6356 sayılı STİSK’nın 42 nci maddesinin ikinci fıkrasına göre de, Bakanlık tarafından başvuru tarihindeki kayıtlara göre yetki tespit başvurusu sonuçlandırılacaktır. STİSK’nın 42 nci maddesinin dördüncü fıkrasına göre de “Sigortalılığın başlangıcı ile sona ermesine ilişkin bildirimlerden yasal süresi içinde Sosyal Güvenlik Kurumuna yapılmayanlar, yetkili işçi sendikasının tespitinde dikkate alınmaz.”
“Toplu İş Sözleşmesi Yetki Tespiti ile Grev Oylaması Hakkında Yönetmelik” in “Yetki tespit başvurusu” başlıklı 7 nci maddesine göre de;
“(1) Toplu iş sözleşmesi yapmak isteyen işçi sendikası, Bakanlığa yazılı olarak başvurarak yetkili sendika olduğunun tespitini ister. İşveren sendikası veya sendika üyesi olmayan işveren de Bakanlığa yazılı olarak başvurarak yetkili işçi sendikasının tespitini isteyebilir.
(2) Yetki tespit başvurusunun Bakanlık evrak kayıtlarına alındığı tarih başvuru tarihi olarak kabul edilir.
(3) Yürürlükte olan toplu iş sözleşmesi varsa, taraflar bu sözleşmenin sona ermesinden önceki yüz yirmi gün içerisinde yetki tespit başvurusunda bulunabilir.
(4) Yetkili işçi sendikasının tespitinde, sigortalılığın başlangıcı ile sona ermesine ilişkin olarak yetki tespit başvurusu tarihinden önce Sosyal Güvenlik Kurumuna yapılmamış bildirimler dikkate alınmaz.”
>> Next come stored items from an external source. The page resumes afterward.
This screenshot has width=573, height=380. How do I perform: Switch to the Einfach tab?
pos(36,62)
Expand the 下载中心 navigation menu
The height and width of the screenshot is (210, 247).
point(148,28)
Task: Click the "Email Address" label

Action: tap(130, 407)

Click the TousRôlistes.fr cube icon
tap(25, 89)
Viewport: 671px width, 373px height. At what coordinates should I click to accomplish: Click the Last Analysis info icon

Bu düzenlemeler ışığında ifade etmek gerekir ki, 6356 sayılı STİSK ve Yönetmelik hükümlerine göre, başvuru tarihinden önce Sosyal Güvenlik Kurumuna işe giriş bildirgeleri ve işten ayrılış bildirgeleri verilmeyen işçilerin bildirgeleri dikkate alınamaz. Diğer taraftan başvuru tarihi ile aynı gün verilen bildirgeler yönünden ise zaman itibariyle değerlendirme yapılmalıdır. Buna göre yetki tespit başvuru ânından önce işe girişi bildirilmeyen işçiler dikkate alınmamalı, başvuru ânından önce işten ayrılışı Sosyal Güvenlik Kurumuna bildirilmeyen işçiler de yetki tespitinde dikkate alınmalıdır.
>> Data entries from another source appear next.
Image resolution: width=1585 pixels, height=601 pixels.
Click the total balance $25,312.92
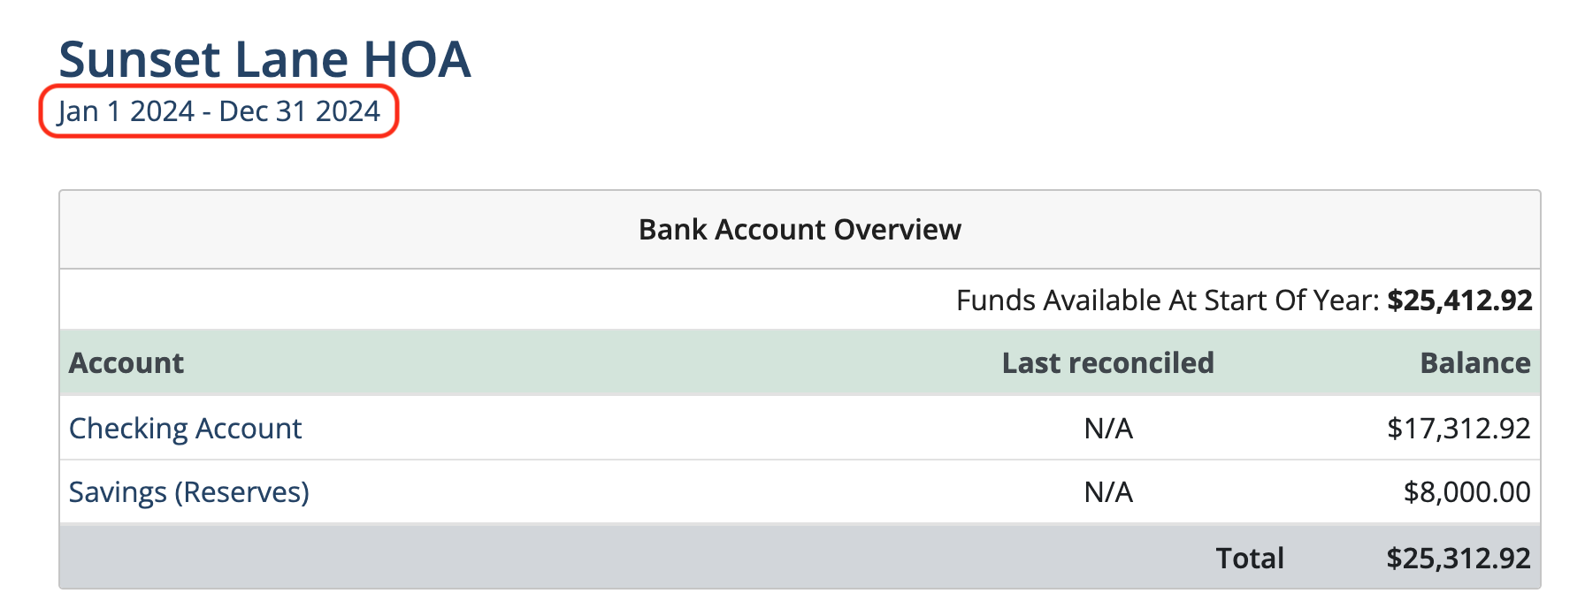pyautogui.click(x=1459, y=559)
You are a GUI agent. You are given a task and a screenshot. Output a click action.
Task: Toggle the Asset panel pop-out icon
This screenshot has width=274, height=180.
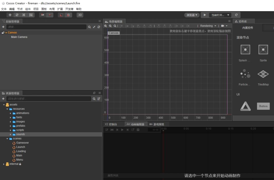pos(94,93)
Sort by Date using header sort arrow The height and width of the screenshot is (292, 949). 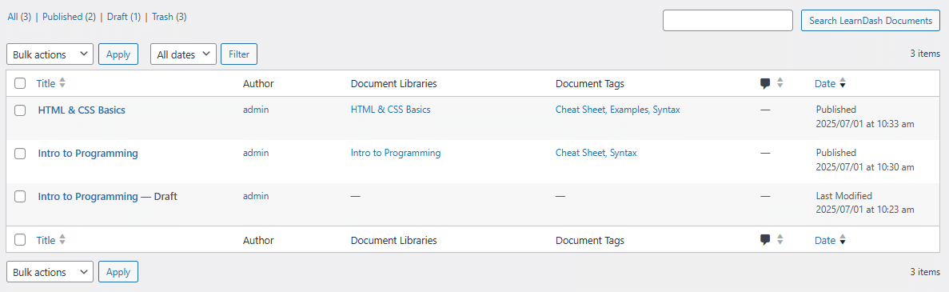pos(842,84)
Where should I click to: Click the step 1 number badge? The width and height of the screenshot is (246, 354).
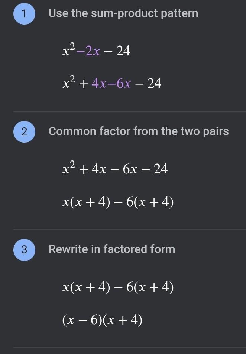(24, 14)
Açıklanan bu maddi ve hukuki olgulara göre, Mahkemece belirtilen ilke ve kurallar doğrultusunda değerlendirme yapılmalı, Nisan 2018 döneminde işyerinde işe girişi yapılan ve işten çıkışı gerçekleştirilen tüm işçiler yönünden işe giriş ve işten ayrılış bildirgelerinin Sosyal Güvenlik Kurumuna verildiği tarih ve saate dair tüm kayıtlar ve bildirgeler getirtilmeli, getirtilen bilgi ve belgelere karşı tarafların beyanları alınmalı, bu suretle değerlendirme yapıldıktan sonra oluşacak sonuca göre karar verilmelidir.
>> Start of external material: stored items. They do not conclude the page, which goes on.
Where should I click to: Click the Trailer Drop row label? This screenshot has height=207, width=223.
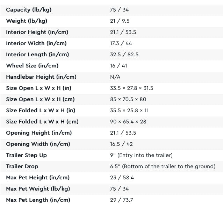(x=22, y=166)
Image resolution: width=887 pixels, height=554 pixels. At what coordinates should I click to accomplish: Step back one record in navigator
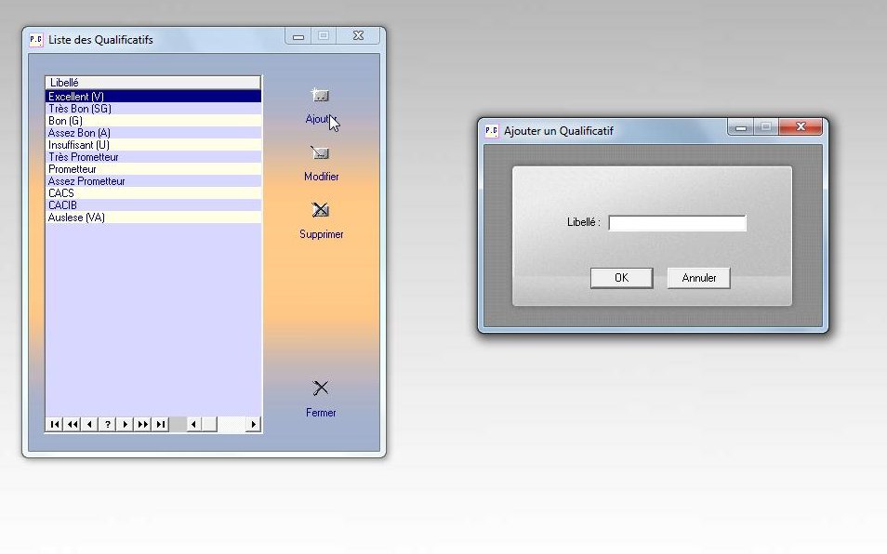pyautogui.click(x=89, y=425)
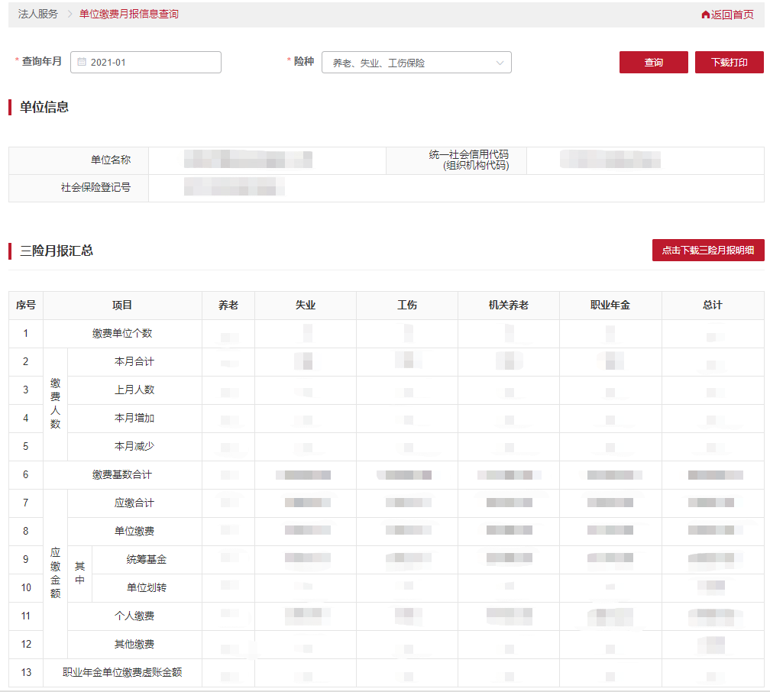Go to 法人服务 breadcrumb
This screenshot has width=770, height=692.
38,15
Anılan hususlar gözetilmeksizin, eksik inceleme sonucunda İlk Derece Mahkemesince yazılı şekilde hüküm tesisi ve bu karara karşı yapılan istinaf başvurusunun esastan reddi kararı hatalı olup, bozmayı gerektirmiştir.
Sonuç:
Temyiz olunan İlk Derece Mahkemesi kararının ve bu karara karşı istinaf başvurusunu esastan reddeden Bölge Adliye Mahkemesi kararının, yukarıda yazılı sebeplerden dolayı BOZULARAK ORTADAN KALDIRILMASINA, dosyanın kararı veren İlk Derece Mahkemesine, bozma kararının bir örneğinin ise kararı veren Bölge Adliye Mahkemesine gönderilmesine, peşin alınan temyiz karar harcının istek halinde ilgiliye iadesine, 17/12/2020 tarihinde oybirliğiyle karar verildi.